I’m not too sure what I would do at that point. Stay at home and study/test full time? Move & start travelling immediately? I don’t know.
[In case you’re wondering, the decision to travel now was actually seasonal: It’s August. Not enough time to get a decently priced flight anywhere, but just enough summer & fall left to road trip. And there it is.]
For the moment, I’ll just lie low, keep working, and hope to schedule things on my own timeline. What else can I do?
I really wish I hadn’t bombed that test last winter…
* * *
I’ve had the oddest feeling since getting blown off by the girl last month: I’ve found myself wanting to start dating again.
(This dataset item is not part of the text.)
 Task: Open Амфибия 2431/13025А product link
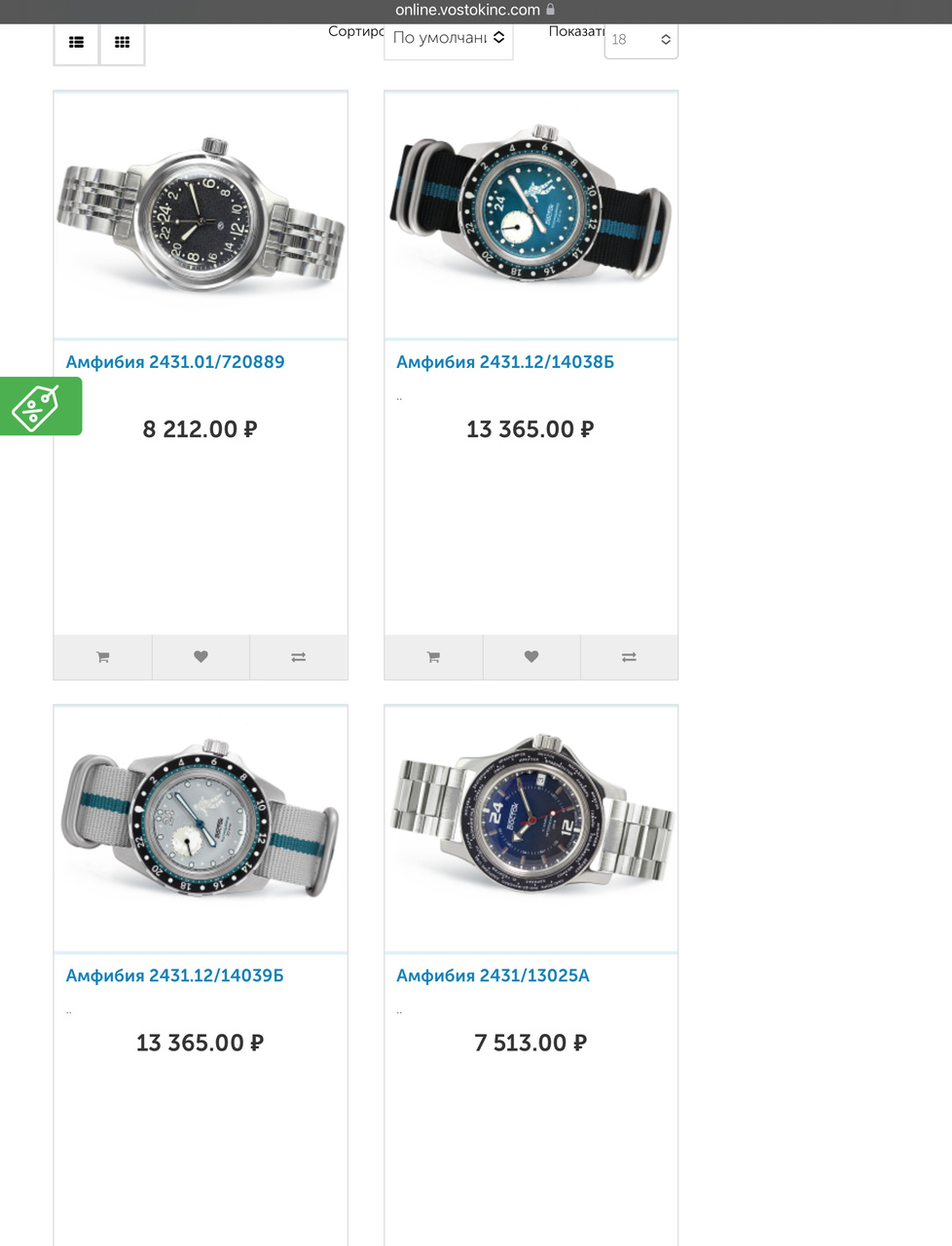coord(493,975)
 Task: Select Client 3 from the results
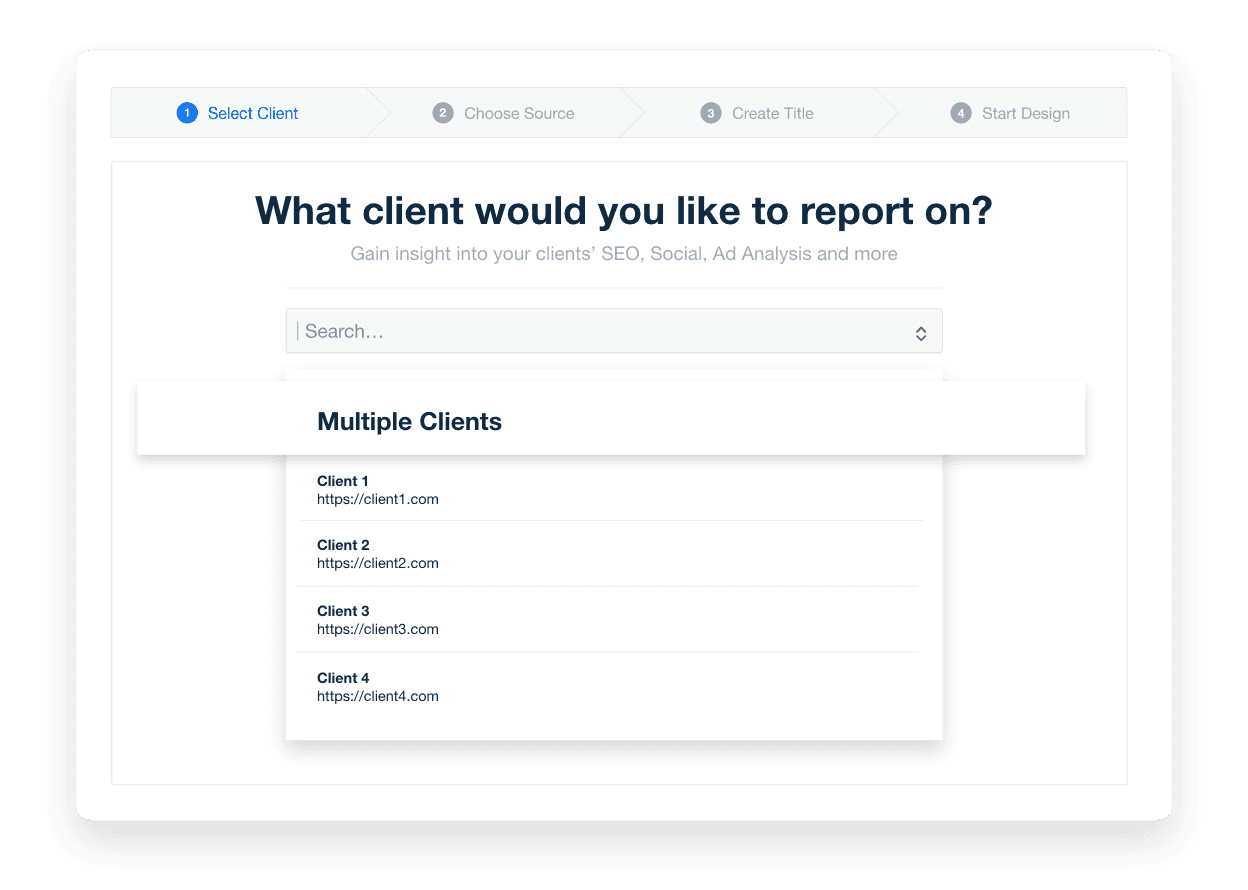point(343,611)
Of course, this is stupid. After all, I’m currently considering, nay, planning to leave my job and travel the world. I’m thinking of leaving Los Angeles and not returning, and instead trying someplace new.
So, really, it makes no sense to even contemplate the idea of dating again.
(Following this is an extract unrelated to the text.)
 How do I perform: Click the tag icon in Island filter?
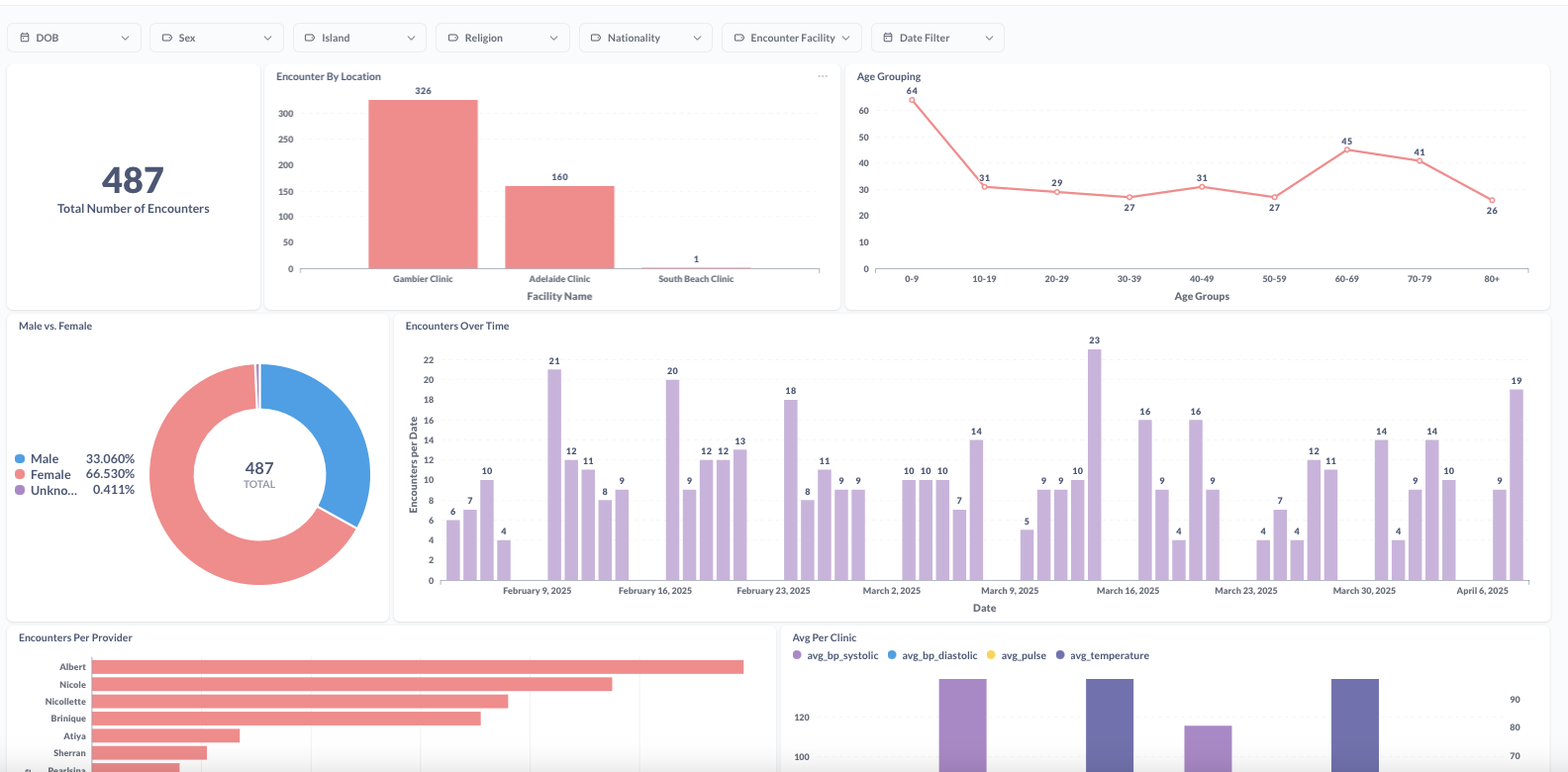pyautogui.click(x=310, y=38)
Yet, I found myself writing a draft of a new online dating profile. This, despite my feelings of wanting to lock myself away. This, despite the desire not to open myself to anyone.
Frankly, I don’t know what to make of it.
I think part of it is a feeling of isolation. That yearning to have what my parents are lucky to have: strength together. It’s them, together, against the world. I don’t have that. When I came home from work after the job description task was given, I felt very alone. It’s just me against the world at the end of the day.
Maybe it makes me a total looser, but some days I want to come home to someone telling me that it will all be okay. That they still believe in me, like me, support me. That I’m not alone against the challenges of life.
But I don’t know if they’re the right reasons to start dating again. It’s all very selfish, after all. Someone once told me that to be attractive, I really needed to ask myself: what do I bring to a relationship? What do I give to it?
Not easy questions when one is feeling alone against the world.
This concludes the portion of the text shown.